It’s a New Year with 366 new days (due to the Leap Year) to ponder, plan and enjoy some aspect of travel, whether not far from our own communities, across the country or halfway around the world.
Regardless of the destination, one can always find others who have been there before and offer unique, unknown and/or surprising perspectives that may enlighten you in a new way. To that end, I’ve recently come across a few travel books that have done just that-brought to light an entirely new way of looking at a locale and its cultural, social, political, historical, culinary and other parts of its landscape.
SURF’S UP!
The first of these is “Sweetness and Blood: How Surfing Spread from Hawaii and California to the Rest of the World with Some Unexpected Results” by author and avid surfer Michael Scott Moore.
While many people’s exposure to surfing may only have been through images on TV or watching a few surfers at the beach (or believing that Black people do not surf), Moore’s book takes surfing far from the shores. “Modern surfing is probably more common around the world than baseball and is arguably America’s most influential sport,” he writes. “An ancient tribal tradition that came from outside, but transformed into something new in America in the 1940s, ’50s and ’60s, from there it spread like wildfire around the world.”
In each country he mentions-the United States (California and Hawaii), Indonesia, Germany, Morocco, the United Kingdom, Israel and the Gaza Strip, Cuba, So Tome and Principe and Japan, many of which seem like unlikely surfing destinations-he peppers the chapters will snippets of conversations held with locals along the way.
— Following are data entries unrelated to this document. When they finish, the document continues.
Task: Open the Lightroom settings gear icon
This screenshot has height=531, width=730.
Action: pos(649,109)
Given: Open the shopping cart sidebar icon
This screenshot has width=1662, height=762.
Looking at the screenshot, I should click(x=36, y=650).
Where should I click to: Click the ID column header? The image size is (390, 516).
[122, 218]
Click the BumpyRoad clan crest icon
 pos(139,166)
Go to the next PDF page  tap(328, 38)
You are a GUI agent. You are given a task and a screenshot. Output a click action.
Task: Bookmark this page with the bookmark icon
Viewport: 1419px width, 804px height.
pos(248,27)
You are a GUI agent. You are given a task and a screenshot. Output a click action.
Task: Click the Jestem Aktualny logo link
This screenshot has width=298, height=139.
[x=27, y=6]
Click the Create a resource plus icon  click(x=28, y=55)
Moore also discusses surfing in today’s environment as it relates to climate change and the health of the oceans, what Americans don’t realize about surfing, some of the world’s off-the-beaten-surf-paths and how he says the sport has done more to spread American notions of freedom and individualism that any of our recent wars.
“Sweetness and Blood” is available from www.amazon.com and www.barnesandnoble.com.
THE CITY OF LIGHT
Much has been written about one of the most enchanting cities in the world, including through the eyes of its denizens, whether born and bred or transplants from other places. However, what sets “Paris Insights: An Anthology” apart from those other accounts is that it is a compilation of a number of newsletters previously published by Discover Paris!, a unique resource for the independent traveler founded by the husband and wife team of Monique Wells and Tom Reeves, who moved to the City of Light almost 20 years ago to experience a more slow-paced and culturally enriched lifestyle, they say.
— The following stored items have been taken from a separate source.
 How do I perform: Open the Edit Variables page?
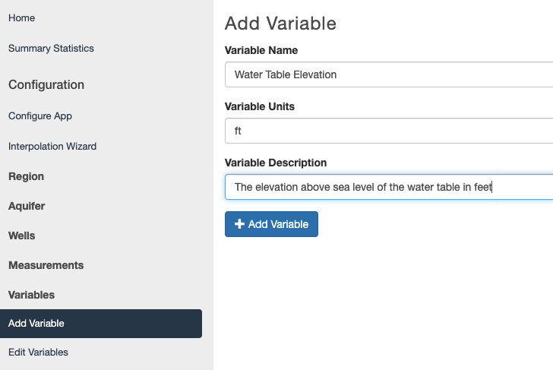pyautogui.click(x=38, y=353)
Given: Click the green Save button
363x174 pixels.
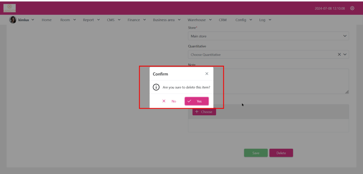Looking at the screenshot, I should [256, 153].
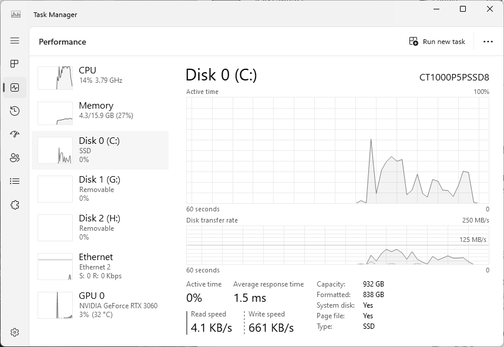The width and height of the screenshot is (504, 347).
Task: Select Disk 1 (G:) removable drive
Action: 100,188
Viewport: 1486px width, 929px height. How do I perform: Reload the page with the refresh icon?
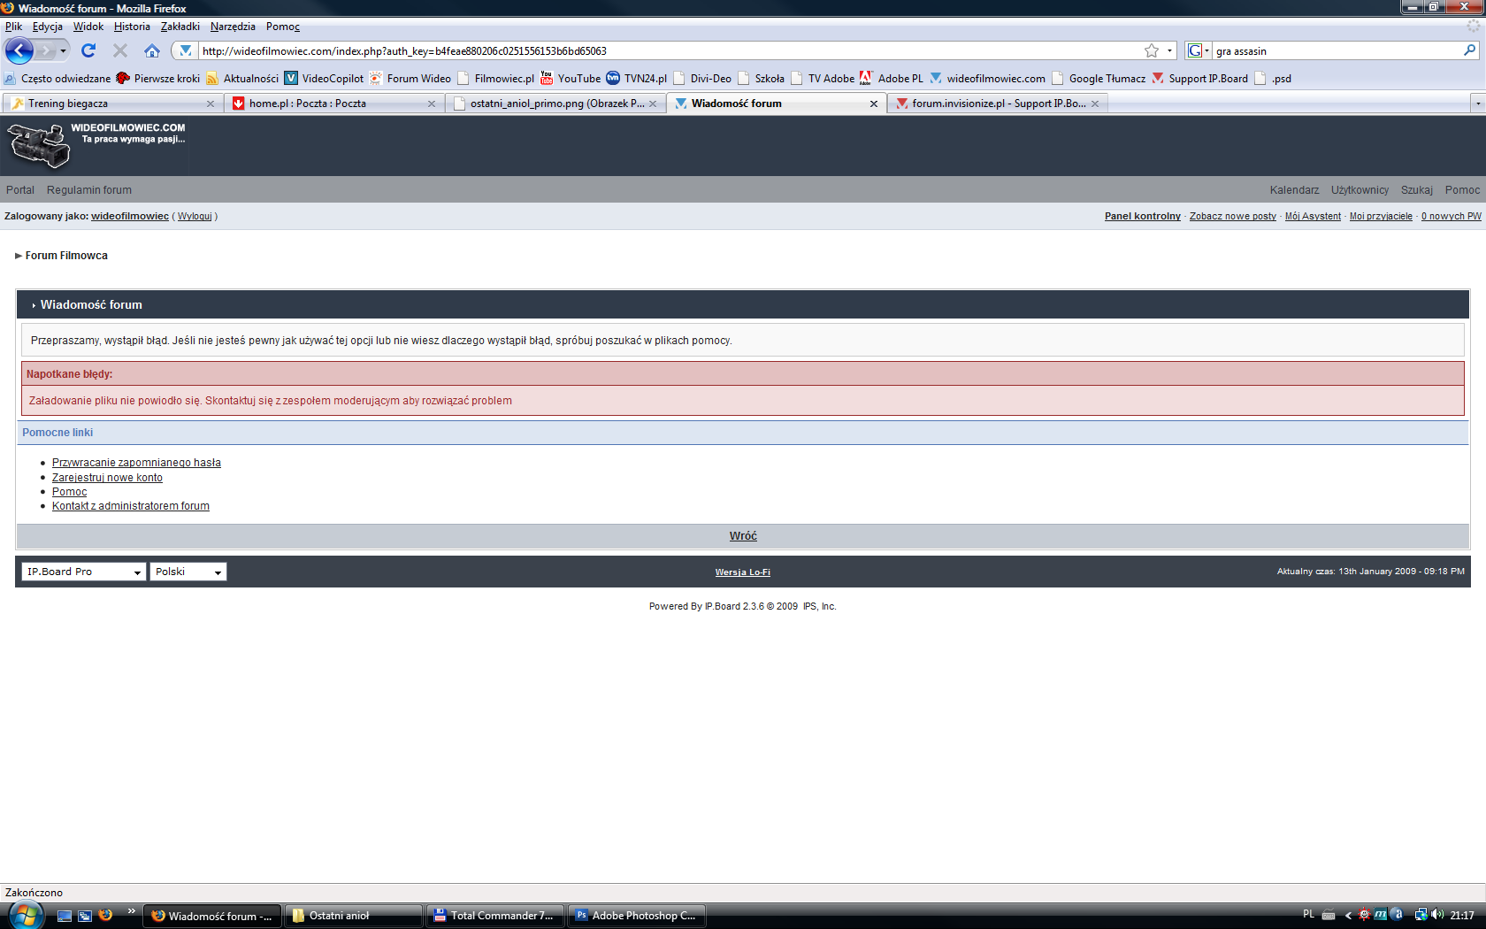(x=88, y=50)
Along the way, their love and passion for the city led them to their business, which offers discriminating travelers a richer and more in-depth experience. The couple (Wells is African-American) also focuses on the many aspects of Black life-that of Black Parisians and those from other countries such as the United States.
Each section in “Paris Insights”-“La Vie Parisienne (The Parisian Life),” “Americans in Paris,” “Churches and Cathedrals,” “Tasty Treats” and “Paris Past and Present”-explores a unique aspect of the city and opens the reader to discovering perhaps more-in an enlightening way-than they bargained for.
In “Toni Morrison at the Louvre” (this newsletter was originally published in 2007), they explain how the heralded, prize-winning author presided over a monthlong program at the Louvre, which in part led to a series of debates on whether or not museums should play a role in promoting cultural diversity and social integration.
“Paris-by-the-Beach” (published in 2002) details the transformation of almost two miles of riverfront highway in the heart of Paris “into a resort strand, complete with beach volleyball, palm trees and ice cream stands.”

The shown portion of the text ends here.